I've just hit the ol' dashboard 'n have gone thru about 20 blogs that I haven't had the chance to read these past few days, yet after all that eyeballin' o' all those words I couldn't think of one damn comment to leave for ANYBODY.
20 blogs 'n notta word outta my mouth.
Perhaps its cuz its now about 8:45 p.m. 'n I've just come outta my days coma; perhaps its cuz I'm in somewhat of a rush to get to the kitchen 'n quench my thirst; or perhaps its cuz the only thing on my mind right now is that in approximately 7 hours it'll be the 20th anniversary of my husband's death. That's all I've been thinkin' of this past week or so. I honestly can't believe its been twenty years since he's been gone.
20 fuckin' years.
He was only 36, which was way too young to die. I was just 33, which was much too young to become a widow. Our oldest child was 17; our youngest was 5. And here I sit today, precisely 20 years after the fact, wonderin' where in the hell twenty years went.

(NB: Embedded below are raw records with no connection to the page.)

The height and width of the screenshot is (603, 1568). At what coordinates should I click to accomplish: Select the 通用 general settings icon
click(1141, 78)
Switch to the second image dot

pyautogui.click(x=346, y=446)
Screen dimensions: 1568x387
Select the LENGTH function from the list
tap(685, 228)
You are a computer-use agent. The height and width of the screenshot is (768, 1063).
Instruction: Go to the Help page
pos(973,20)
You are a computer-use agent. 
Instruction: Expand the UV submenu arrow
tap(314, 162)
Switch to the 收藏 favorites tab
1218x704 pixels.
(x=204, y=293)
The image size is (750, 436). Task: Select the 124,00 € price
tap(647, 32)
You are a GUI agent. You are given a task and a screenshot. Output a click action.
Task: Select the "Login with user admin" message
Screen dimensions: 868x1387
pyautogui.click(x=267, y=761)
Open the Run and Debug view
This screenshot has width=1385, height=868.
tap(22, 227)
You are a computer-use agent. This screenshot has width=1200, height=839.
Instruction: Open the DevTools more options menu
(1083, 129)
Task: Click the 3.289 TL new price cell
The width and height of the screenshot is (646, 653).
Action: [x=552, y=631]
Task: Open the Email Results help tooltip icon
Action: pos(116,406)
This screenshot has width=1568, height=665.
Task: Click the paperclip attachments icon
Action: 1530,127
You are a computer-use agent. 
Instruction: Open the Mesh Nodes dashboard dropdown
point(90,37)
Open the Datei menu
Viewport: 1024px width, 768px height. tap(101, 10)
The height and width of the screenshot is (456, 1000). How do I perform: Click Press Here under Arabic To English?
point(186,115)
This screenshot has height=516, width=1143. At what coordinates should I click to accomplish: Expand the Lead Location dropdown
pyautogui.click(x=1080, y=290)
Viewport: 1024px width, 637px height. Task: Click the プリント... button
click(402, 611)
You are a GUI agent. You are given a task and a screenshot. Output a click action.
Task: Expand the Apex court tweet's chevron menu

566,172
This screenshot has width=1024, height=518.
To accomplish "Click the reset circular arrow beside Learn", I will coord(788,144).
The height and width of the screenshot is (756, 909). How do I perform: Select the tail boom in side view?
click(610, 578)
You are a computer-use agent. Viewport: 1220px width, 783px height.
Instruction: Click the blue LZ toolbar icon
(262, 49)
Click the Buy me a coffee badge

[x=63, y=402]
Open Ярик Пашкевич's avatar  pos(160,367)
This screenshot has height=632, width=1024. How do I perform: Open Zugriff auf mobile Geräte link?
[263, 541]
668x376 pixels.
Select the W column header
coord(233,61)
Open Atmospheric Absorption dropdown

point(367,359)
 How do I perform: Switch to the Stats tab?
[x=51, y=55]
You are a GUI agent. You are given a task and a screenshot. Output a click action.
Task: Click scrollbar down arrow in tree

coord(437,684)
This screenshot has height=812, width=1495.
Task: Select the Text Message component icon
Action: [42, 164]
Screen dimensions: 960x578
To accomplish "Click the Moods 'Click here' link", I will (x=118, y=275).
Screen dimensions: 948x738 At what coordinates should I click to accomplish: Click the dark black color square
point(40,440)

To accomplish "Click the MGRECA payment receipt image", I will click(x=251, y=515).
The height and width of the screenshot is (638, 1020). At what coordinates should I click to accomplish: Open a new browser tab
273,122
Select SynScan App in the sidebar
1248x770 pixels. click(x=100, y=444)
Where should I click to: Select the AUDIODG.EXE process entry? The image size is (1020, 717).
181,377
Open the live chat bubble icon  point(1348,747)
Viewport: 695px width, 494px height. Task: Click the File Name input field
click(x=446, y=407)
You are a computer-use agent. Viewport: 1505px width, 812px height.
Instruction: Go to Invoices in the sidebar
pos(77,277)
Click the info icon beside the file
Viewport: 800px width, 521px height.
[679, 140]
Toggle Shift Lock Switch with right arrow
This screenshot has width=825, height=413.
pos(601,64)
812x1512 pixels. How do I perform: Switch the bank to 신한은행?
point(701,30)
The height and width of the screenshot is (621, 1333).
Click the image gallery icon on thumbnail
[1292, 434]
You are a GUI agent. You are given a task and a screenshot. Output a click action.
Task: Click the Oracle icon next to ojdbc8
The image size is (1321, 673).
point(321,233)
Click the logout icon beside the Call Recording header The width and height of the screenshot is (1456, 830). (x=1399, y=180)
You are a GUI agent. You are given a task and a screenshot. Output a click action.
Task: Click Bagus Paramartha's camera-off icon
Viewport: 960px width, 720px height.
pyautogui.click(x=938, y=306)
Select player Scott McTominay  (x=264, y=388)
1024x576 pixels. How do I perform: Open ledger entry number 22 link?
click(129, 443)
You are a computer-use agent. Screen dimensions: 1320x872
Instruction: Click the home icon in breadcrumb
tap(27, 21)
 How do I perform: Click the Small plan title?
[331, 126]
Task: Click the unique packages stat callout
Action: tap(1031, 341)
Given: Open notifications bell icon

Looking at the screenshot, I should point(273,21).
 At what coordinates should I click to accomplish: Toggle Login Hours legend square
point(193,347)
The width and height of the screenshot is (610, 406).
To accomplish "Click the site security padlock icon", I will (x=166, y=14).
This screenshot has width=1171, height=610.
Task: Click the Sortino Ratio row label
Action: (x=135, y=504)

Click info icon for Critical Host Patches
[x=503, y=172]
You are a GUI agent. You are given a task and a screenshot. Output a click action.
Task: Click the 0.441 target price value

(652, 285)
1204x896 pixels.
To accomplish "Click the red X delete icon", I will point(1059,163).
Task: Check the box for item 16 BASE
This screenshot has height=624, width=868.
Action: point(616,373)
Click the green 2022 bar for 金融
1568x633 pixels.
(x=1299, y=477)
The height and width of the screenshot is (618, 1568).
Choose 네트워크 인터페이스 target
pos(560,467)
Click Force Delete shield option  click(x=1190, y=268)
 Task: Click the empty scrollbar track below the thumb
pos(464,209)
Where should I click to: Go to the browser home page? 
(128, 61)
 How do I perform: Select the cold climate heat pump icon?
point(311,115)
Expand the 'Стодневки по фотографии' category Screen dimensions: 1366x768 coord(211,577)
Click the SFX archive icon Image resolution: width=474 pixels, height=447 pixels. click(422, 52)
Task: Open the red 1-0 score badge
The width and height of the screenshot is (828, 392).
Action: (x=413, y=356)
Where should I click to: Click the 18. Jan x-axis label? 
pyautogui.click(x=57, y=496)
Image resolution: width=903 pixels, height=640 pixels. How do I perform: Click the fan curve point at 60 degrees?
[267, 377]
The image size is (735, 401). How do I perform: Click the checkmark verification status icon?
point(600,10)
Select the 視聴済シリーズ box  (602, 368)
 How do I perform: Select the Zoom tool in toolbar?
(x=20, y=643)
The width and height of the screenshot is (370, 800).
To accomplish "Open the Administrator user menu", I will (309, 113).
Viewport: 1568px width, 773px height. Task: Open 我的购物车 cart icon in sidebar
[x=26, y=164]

I'm takin' the day off work tomorrow. I'm gonna take the time to laugh, to mourn, to remember 'n to cry; to pull out the boxes 'n boxes o' pics I've collected over the much too short a time we had together 'n to take a walk down memory lane.
I'm also hopin' for a long overdue spiritual visit from that crazy man himself. I'm prayin' he won't lemme down.